While riding through Nevada, Browning, after a long look from the car window, said:
"By Jove, Jim, but is not this a desolate region? It is as though when the rocky foundation had been laid, there was no more material to furnish this part of the world with, and the work stopped."
"Yes, Jack," was Sedgwick's answer. "I knew an old man once. He was very aged and most decrepit. His face was but a mass of wrinkles; his back was bent; he always wore a frown on his face, and every relative he had wished that he was dead. But his bank account was a mighty one; he had given grand homes and plenty of money to each of his six children; he still possessed a fortune so large that his neighbors could not estimate it. I never look out upon the face of Nevada that I do not think of that old man.
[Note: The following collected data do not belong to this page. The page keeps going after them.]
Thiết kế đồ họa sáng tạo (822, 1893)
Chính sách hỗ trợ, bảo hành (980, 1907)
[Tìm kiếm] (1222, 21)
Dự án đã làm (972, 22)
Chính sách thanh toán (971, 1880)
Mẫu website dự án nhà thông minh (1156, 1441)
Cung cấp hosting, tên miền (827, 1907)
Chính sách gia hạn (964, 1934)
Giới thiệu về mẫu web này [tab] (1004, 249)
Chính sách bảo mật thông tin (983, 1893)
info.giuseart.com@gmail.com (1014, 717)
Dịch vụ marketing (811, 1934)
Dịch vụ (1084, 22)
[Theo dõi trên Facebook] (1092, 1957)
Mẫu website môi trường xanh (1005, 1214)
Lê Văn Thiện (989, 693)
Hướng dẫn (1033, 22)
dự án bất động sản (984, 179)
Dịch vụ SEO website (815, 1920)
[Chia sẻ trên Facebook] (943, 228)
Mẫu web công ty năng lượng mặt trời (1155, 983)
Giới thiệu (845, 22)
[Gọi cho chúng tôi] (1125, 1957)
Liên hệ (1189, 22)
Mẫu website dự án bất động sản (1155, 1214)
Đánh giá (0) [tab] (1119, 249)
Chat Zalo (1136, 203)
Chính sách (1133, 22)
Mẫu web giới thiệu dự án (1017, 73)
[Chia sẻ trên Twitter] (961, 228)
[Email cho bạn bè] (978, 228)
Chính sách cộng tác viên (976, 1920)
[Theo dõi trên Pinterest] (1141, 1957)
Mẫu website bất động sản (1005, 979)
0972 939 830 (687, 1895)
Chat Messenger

"The fairest structures in San Francisco were built of the treasures taken from Nevada hills; clear across the continent, in every great city are beautiful blocks which are but Nevada gold and silver converted into stone and iron and glass; in every State are fair homes which were bought or redeemed with the money obtained here in the desert. Beyond that, the money already supplied from Nevada mines has changed the calculations of commerce, and made itself a ruling factor in prices; it has given our nation a new standing among the nations of the world; because of it, the lands are worth more money even in the Miami Valley where I was born; because of it, better wages are paid to laborers throughout our republic; it has been a factor of good, a blessing to civilization; and yet Eastern people revile Nevada and look upon it as did the relatives of the old man I was telling you of, because it is wrinkled and sere and always wears a frowning face."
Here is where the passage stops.